## Testo in esame
Massimiliano Capitanio, deputato, segretario della Commissione per l’indirizzo generale e la vigilanza dei servizi radiotelevisivi della Camera dopo brevi cenni sul rapporto giornalismo-piattaforme digitali, sulle fake news e sui casi Trump e Forza Nuova si è soffermato sulla necessità di educare i giovani ai media per evitare di abbandonare il monopolio dell’informazione ai grandi player creando un nuovo totalitarismo. Capitanio ha anche insistito sulla necessità dei “corrispettivi” da riconoscere ai giornali da parte delle varie piattaforme e sull’importanza della formazione per i giornalisti  e per i blogger. Marco Scialdone, docente di diritto e gestione dei contenuti e servizi digitali dell’Università Europea di Roma, partendo dall’oscuramento dei profili social di Trump e citando, per quanto concerne l’Italia, una sentenza della Cassazione del 2014 in merito alla configurazione di fatto, e giuridica, delle piazze virtuali, ha inquadrato correttamente il problema della regolamentazione dell’accesso ad esse e dell’espulsione dalle medesime richiamando il principio che non si possa  lasciare al privato la regolamentazione di un sistema del genere. L’UE, ha sottolineato Scialdone, ha lanciato in proposito il Digital Service Act, ”una norma che non interviene nella regolamentazione della piattaforma ma disegna una cornice in cui la piattaforma si muove”. Diego Ciulli, public policy manager di Google, riprendendo la stessa questione affrontata da Scialdone, cioè  quale soggetto, pubblico o privato, debba provvedere all’esclusione dai social, ha espresso il parere che servano regole e soggetti terzi per stabilire chi nei social debba starci e chi no evitando peraltro di attribuire sul tema troppa responsabilità alle piattaforme. Sul terreno connesso delle informazioni e delle fake news Ciulli ha precisato che Google investe molto (attualmente 1 miliardo) su questo fronte e che il buon funzionamento del motore di ricerca serve proprio a selezionare l’informazione di qualità e quindi anche a scoprire le bufale.

In merito alla recente normativa australiana, Ciulli è stato perentorio: “L’idea che si debba pagare per pubblicare dei link”, ha affermato, “ è pericolosa, anzi ‘è la fine di internet’” e della libertà di cui internet è strumento ed espressione”. In internet, secondo Ciulli, si deve rimanere “liberi di linkare”. “Se bisogna pagare, il piccolo è tagliato fuori dalla competizione”, non può competere coi grandi che pagano. Internet libero, per Google e per Ciulli, è dunque un principio da salvaguardare e per questo principio passa anche, nella visione di Google, la sostenibilità del sistema giornalistico. Nel rigoroso rispetto delle norme anti-Covid, erano presenti al dibattito alcuni addetti ai lavori tra i quali l’on. Federica Zanella, giornalista, e la direttrice dello storico periodico di Marsala “Il Vomere”, Rosa Rubino, consigliere nazionale USPI nonché consigliere della Fondazione Sicilia. Quest’ultima ha sottolineato come dall’incontro promosso dall’USPI siano emersi “preziosi contributi e spunti di riflessione sugli argomenti trattati che, come ha sottolineato il Segretario Generale Vetere, saranno gli argomenti dei quali dovremo occuparci nell’immediato futuro e forse anche negli anni a venire”.

## Dati forniti
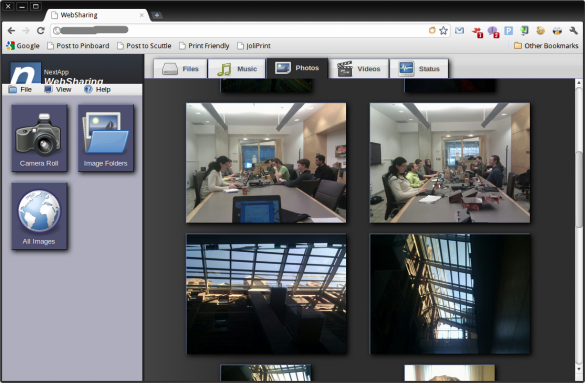Open the Image Folders icon
Viewport: 585px width, 383px height.
(106, 138)
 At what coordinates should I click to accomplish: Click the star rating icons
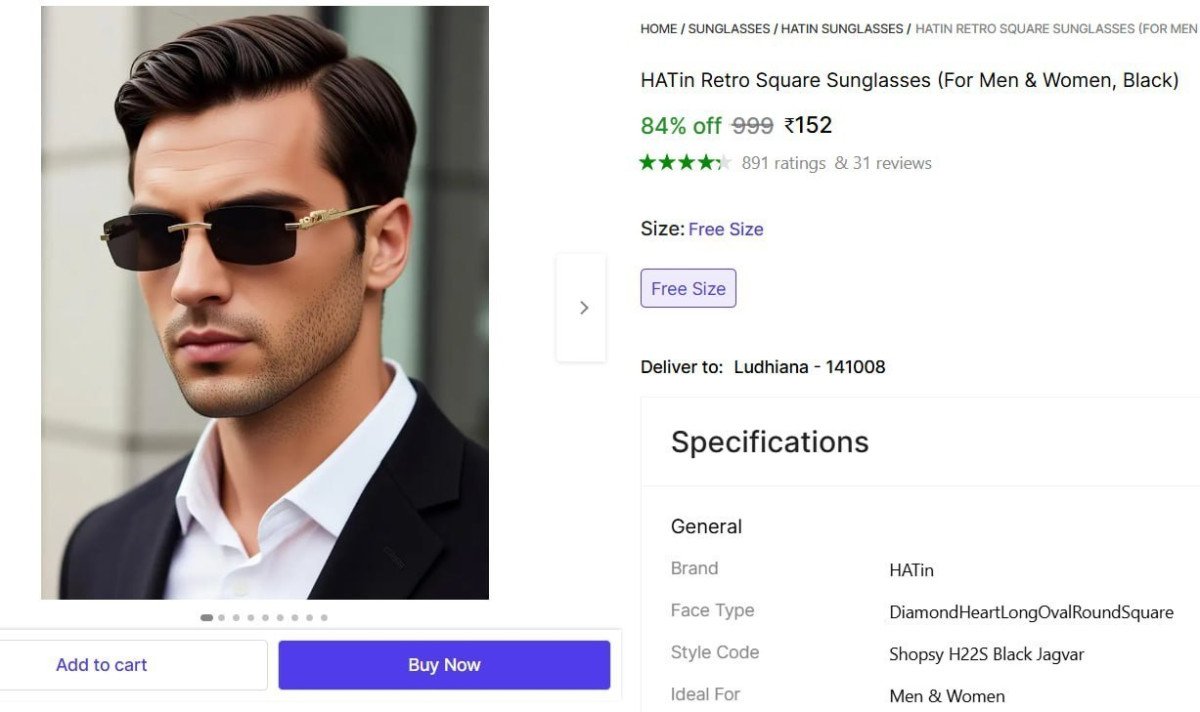coord(686,162)
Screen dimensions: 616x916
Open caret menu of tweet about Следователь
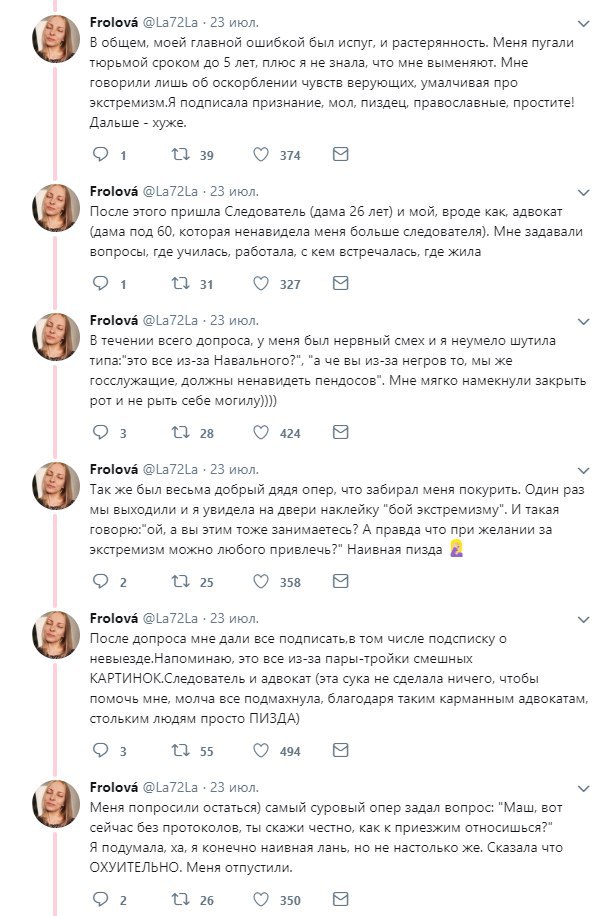pos(584,190)
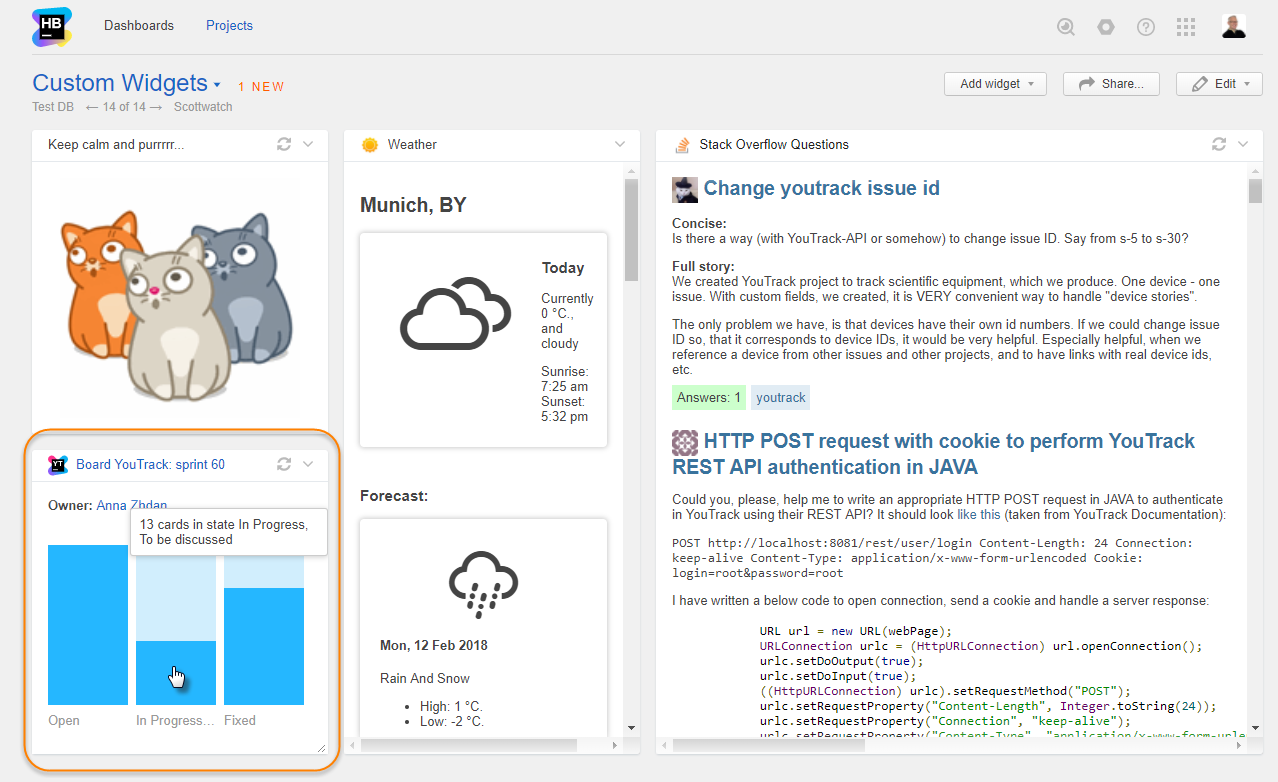Refresh the Board YouTrack sprint widget
This screenshot has height=782, width=1278.
point(284,464)
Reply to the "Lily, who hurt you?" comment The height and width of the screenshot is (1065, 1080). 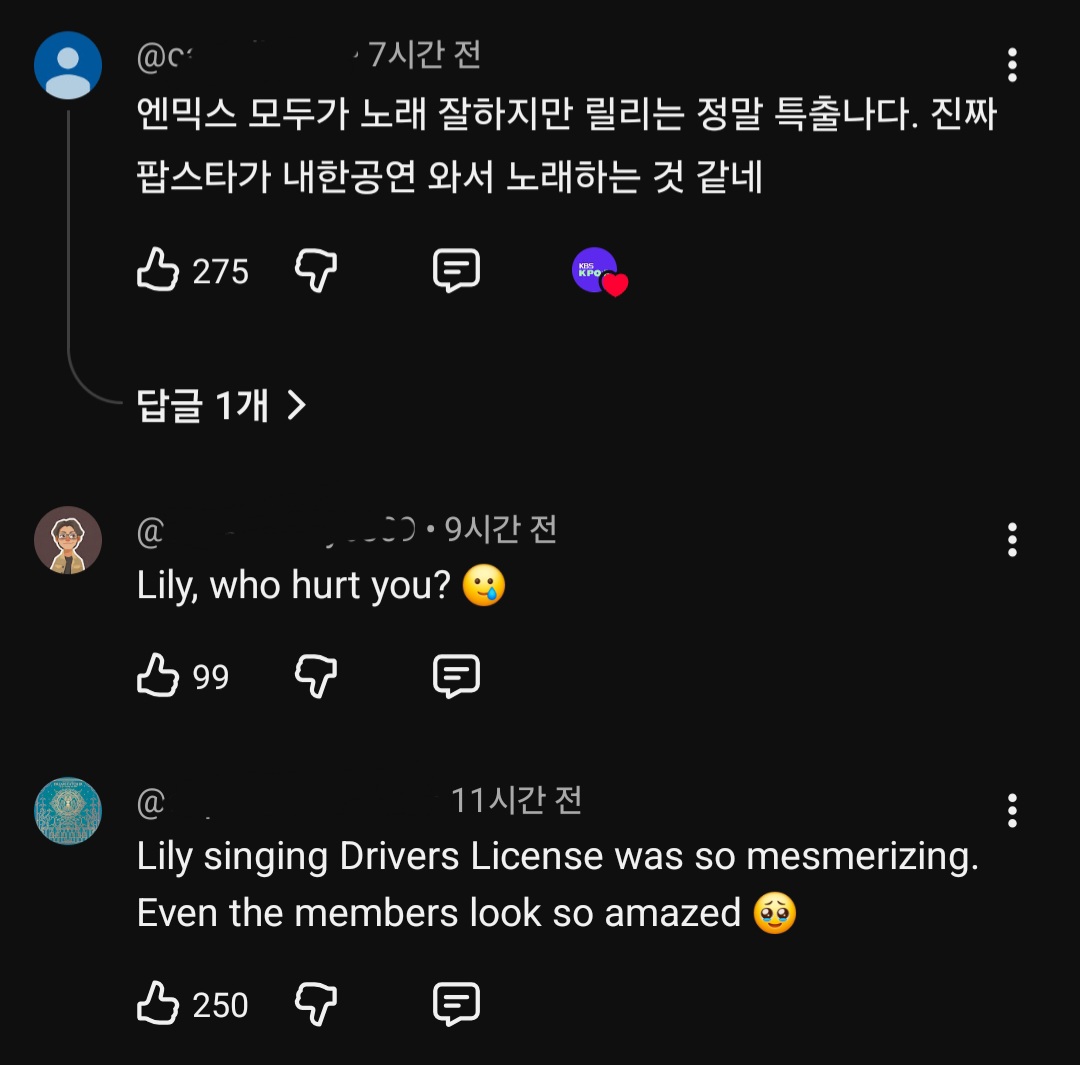click(456, 677)
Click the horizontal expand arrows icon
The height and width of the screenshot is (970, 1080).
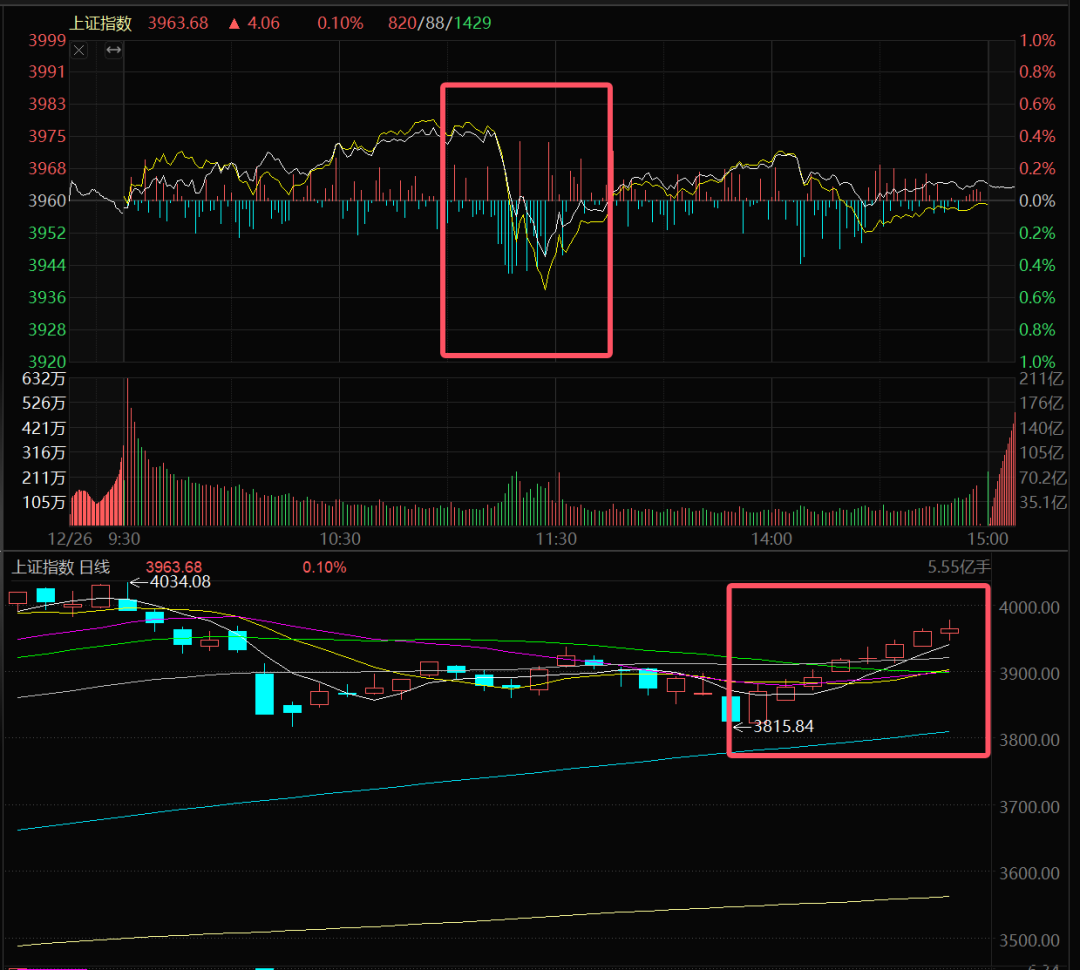113,50
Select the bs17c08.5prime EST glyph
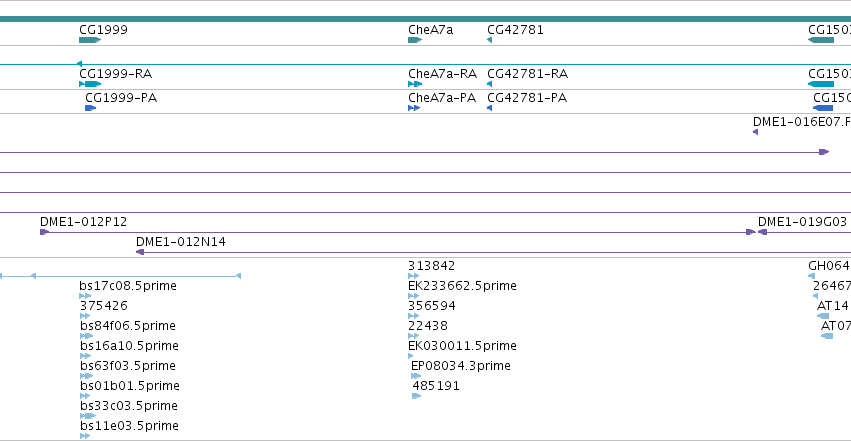Image resolution: width=851 pixels, height=441 pixels. [x=85, y=296]
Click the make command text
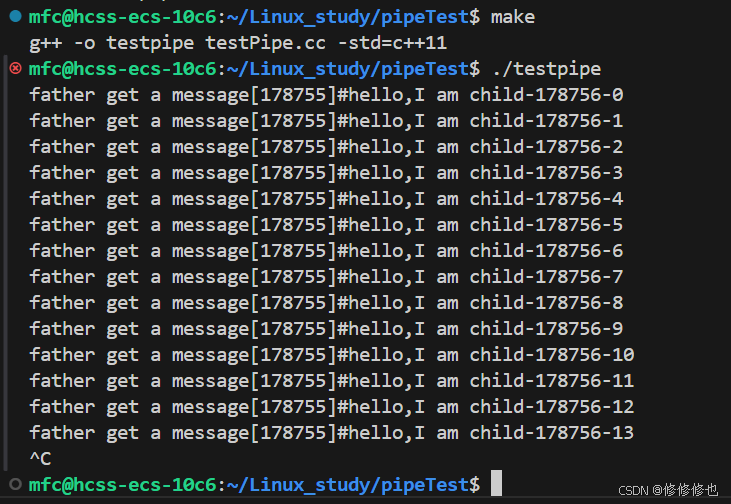Image resolution: width=731 pixels, height=504 pixels. (513, 17)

## Compiti da svolgere
- 1) Quale norma ha lanciato l'UE secondo quanto sottolineato da Scialdone nel testo in esame?
- 2) Elenca tutte le persone che il testo in esame indica con nome e cognome.
Le righe non hanno alcun legame con il testo in esame.

## Soluzioni
- 1) Il Digital Service Act.

- 2) Massimiliano Capitanio, Marco Scialdone, Diego Ciulli, Federica Zanella, Rosa Rubino.